He takes a couple of heavy, six-sided brown plates and covers each with generous slices of grilled freshwater eel. “This is eel day in Japan,” he says. “It’s a tradition that goes back 1,000 years. Everybody in Japan eats eel today.” Masa launches into a story about a philosopher and a fishmonger in the Edo period. Is the story true? There is an eel day, but is this it? It’s hard to know; like a good bartender, Masa always has a tale to tell. As he regales us with stories of eel, Masa is fileting the ugliest creature you’ve ever seen, something that seems to be half eel, half fish. “Hamo fish,” he says proudly. “This is very special. This is the best time of year to eat it.” He takes his knife and begins making thin cuts in the filet, then scores it in the opposite direction. He arranges the sliced fish on beautiful green-glazed plates.

An assistant comes out bearing little white braziers topped with small copper pots, which she sets before us. Inside, a liquid bubbles furiously. Masa picks up a pair of chopsticks and dips one of the little pieces of fish into the hot liquid. It curls into a round chrysanthemum shape. “Cook it just until it turns into a flower,” he says, showing us how to dip the fish into the lime-scented sauce. This remarkable fish has the tender, gentle texture of sole, but it lacks sole’s more insipid qualities.

## PROVIDED MATERIAL
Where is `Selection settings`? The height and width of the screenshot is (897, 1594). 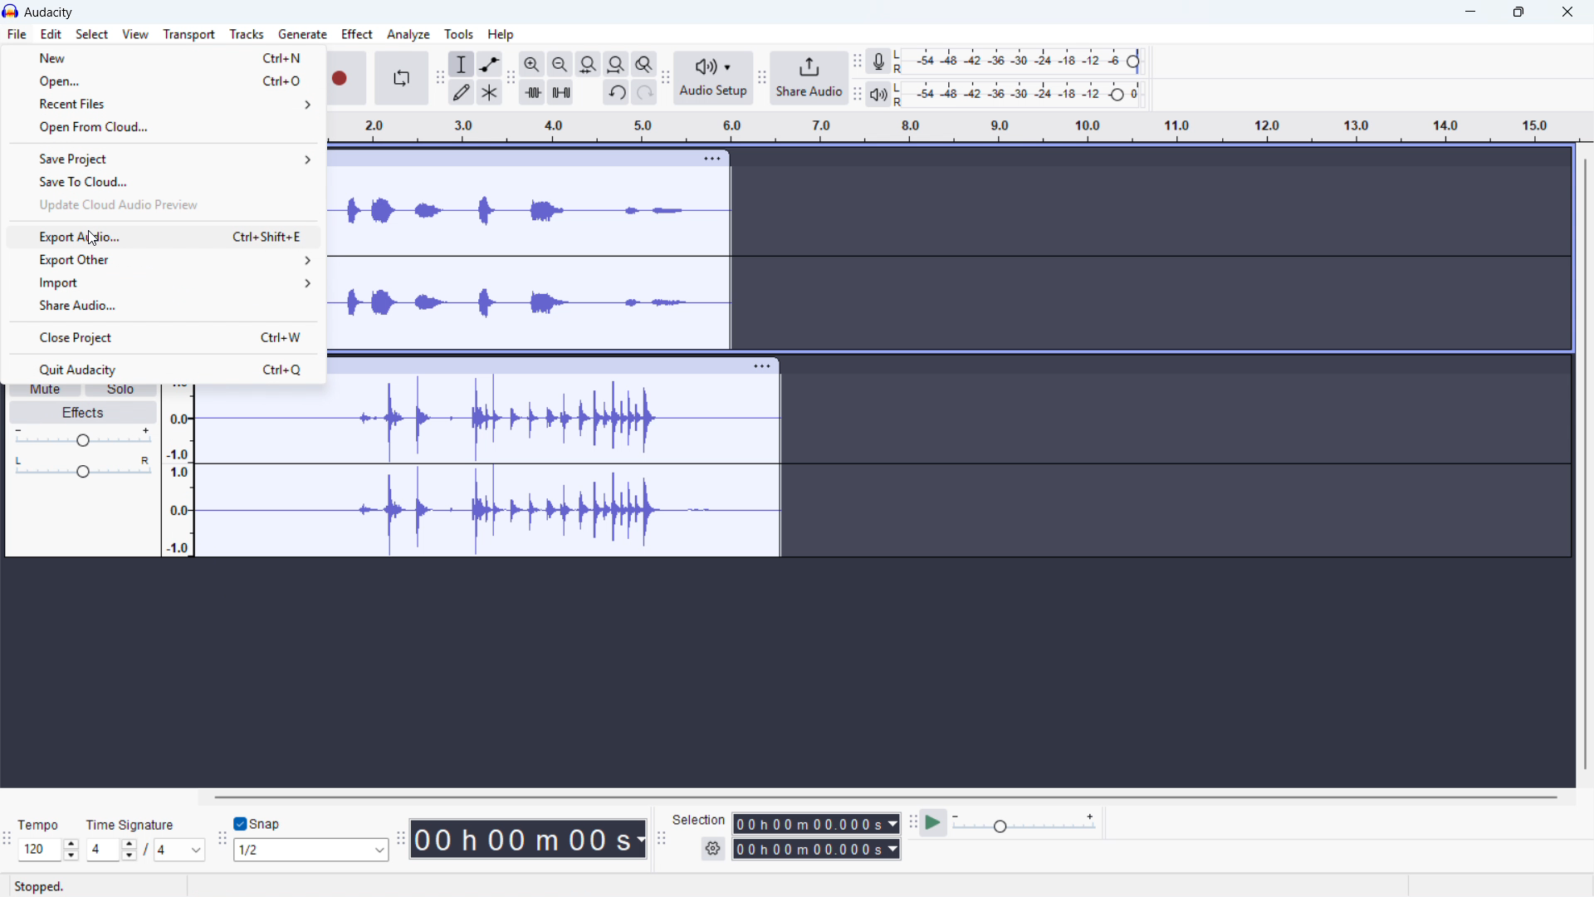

## PROMPT
Reproduce the part of the passage about Masa's eel and hamo dinner that begins with the words containing "He takes a couple" and ends with "beautiful green-glazed plates.".

## WRITTEN RESPONSE
He takes a couple of heavy, six-sided brown plates and covers each with generous slices of grilled freshwater eel. “This is eel day in Japan,” he says. “It’s a tradition that goes back 1,000 years. Everybody in Japan eats eel today.” Masa launches into a story about a philosopher and a fishmonger in the Edo period. Is the story true? There is an eel day, but is this it? It’s hard to know; like a good bartender, Masa always has a tale to tell. As he regales us with stories of eel, Masa is fileting the ugliest creature you’ve ever seen, something that seems to be half eel, half fish. “Hamo fish,” he says proudly. “This is very special. This is the best time of year to eat it.” He takes his knife and begins making thin cuts in the filet, then scores it in the opposite direction. He arranges the sliced fish on beautiful green-glazed plates.